Search code examples
dasknetcdfpython-xarraynoaa

Trying to open a series of netCDF files with using OpenDAP


I want to open all the data from 1950-2005 using xarray and open_mfdataset. https://www.esrl.noaa.gov/psd/thredds/catalog/Datasets/ncep.reanalysis/surface/catalog.html

This is what I have done so far:

source=https://www.esrl.noaa.gov/psd/thredds/catalog/Datasets/ncep.reanalysis/surface/air.sig995.years.nc

    files = [source for years in range(1950,2005,1)]
    ds=xr.open_mfdataset(files)
    print(ds)

However, I cannot seem to get my list interpreted to be read into the variable years within source.

Any ideas?

Thank you in advance.

EDIT: path = 'https://www.esrl.noaa.gov/psd/thredds/catalog/Datasets/ncep.reanalysis/surface' files = ['{0}/air.sig995.{1:04d}.nc'.format(path, years) for years in range(1950,2005,1)] print(files) nc = netCDF4.MFDataset(files)

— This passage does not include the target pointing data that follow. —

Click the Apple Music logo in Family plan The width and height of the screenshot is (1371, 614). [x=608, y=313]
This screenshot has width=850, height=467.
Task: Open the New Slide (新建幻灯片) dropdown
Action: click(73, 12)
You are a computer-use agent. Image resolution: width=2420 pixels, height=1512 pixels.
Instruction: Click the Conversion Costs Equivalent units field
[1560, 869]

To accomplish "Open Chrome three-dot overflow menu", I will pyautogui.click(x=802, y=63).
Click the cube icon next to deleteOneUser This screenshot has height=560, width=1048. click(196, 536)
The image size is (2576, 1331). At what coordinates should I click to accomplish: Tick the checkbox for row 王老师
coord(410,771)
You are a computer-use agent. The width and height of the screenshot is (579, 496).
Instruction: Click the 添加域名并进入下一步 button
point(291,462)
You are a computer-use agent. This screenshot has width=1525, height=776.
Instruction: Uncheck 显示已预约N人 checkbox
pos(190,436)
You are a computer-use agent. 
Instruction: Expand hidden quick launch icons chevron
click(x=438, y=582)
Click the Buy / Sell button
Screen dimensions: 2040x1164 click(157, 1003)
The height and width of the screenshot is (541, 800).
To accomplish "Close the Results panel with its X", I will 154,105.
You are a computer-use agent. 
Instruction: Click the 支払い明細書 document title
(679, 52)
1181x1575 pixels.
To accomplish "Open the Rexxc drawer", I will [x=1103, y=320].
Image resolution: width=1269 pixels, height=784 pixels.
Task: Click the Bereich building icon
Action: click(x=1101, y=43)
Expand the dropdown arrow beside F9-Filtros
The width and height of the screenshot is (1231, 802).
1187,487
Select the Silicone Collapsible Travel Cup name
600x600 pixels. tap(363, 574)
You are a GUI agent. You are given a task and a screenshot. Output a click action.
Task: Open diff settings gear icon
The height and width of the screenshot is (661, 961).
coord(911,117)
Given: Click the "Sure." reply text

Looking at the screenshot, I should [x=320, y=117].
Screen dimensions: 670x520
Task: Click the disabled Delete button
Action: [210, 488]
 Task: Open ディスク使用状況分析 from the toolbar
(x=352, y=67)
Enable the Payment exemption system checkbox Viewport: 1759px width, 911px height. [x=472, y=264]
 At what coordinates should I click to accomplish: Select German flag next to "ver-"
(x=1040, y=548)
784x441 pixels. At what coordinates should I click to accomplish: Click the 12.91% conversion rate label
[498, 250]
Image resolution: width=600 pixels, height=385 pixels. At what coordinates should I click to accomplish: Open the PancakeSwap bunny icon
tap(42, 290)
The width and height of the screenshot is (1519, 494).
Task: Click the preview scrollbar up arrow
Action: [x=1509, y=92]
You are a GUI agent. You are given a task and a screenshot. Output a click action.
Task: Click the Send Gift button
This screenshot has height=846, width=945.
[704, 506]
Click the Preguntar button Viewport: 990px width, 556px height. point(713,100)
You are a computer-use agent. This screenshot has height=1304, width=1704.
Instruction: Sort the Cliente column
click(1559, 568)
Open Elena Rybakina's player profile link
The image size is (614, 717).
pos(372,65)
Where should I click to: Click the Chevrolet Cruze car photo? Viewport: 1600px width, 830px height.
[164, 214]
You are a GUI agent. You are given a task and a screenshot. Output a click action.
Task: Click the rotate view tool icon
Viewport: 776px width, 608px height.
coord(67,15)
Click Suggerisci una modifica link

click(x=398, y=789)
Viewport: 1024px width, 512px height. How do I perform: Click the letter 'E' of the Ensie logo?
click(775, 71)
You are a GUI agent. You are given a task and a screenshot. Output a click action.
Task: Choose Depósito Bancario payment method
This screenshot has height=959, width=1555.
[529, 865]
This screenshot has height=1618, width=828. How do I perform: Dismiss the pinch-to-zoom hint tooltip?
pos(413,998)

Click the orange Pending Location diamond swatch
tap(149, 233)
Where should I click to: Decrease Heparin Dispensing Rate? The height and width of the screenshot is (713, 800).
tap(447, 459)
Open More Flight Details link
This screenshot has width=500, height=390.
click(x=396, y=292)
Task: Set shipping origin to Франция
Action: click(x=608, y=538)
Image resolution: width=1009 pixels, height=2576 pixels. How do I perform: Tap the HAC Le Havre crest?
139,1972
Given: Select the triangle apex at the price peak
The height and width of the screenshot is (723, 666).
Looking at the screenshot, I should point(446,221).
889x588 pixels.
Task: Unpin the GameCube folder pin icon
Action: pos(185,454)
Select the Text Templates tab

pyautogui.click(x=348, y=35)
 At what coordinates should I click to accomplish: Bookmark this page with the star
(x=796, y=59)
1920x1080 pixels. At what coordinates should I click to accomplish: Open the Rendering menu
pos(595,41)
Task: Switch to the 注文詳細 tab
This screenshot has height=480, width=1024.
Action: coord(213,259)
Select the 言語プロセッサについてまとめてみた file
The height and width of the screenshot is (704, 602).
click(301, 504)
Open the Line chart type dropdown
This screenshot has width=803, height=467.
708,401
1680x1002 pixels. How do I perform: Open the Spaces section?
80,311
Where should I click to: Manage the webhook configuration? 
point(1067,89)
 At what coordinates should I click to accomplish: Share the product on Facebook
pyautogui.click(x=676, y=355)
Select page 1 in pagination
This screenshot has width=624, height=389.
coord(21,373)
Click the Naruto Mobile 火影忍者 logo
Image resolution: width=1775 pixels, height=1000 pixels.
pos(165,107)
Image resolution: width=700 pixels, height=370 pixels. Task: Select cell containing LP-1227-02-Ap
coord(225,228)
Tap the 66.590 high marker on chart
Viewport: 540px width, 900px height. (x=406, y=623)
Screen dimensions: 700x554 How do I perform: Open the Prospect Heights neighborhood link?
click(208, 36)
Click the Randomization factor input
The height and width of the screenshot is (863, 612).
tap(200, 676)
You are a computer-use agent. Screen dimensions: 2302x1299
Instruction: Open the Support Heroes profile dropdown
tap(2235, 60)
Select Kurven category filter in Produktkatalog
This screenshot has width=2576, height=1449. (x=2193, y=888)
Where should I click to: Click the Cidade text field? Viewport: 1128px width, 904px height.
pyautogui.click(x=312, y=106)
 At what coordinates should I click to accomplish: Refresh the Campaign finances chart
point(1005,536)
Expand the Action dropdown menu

This is the code I am using. When I try to open up these files I get an error:

OSError: [Errno -90] NetCDF: file not found: b'https://www.esrl.noaa.gov/psd/thredds/catalog/Datasets/ncep.reanalysis/surface/air.sig995.1948.nc'

Did I not enter the path correctly?


Solution

  • All files are named air.sig995.YYYY.nc, so you need something like:

    files = ['air.sig995.{0:04d}.nc'.format(years) for years in range(1950,2005,1)]
    

    Which produces:

    In [2]: files
    Out[2]: 
    ['air.sig995.1950.nc',
     'air.sig995.1951.nc',
     'air.sig995.1952.nc',
     'air.sig995.1953.nc',
     .....
    

    You can also easily include a (remote) path here (if required):

    path = '/some/file/path'
    files = ['{0}/air.sig995.{1:04d}.nc'.format(path, years) for years in range(1950,2005,1)]
    

    See https://pyformat.info/ for more information on string formatting in Python.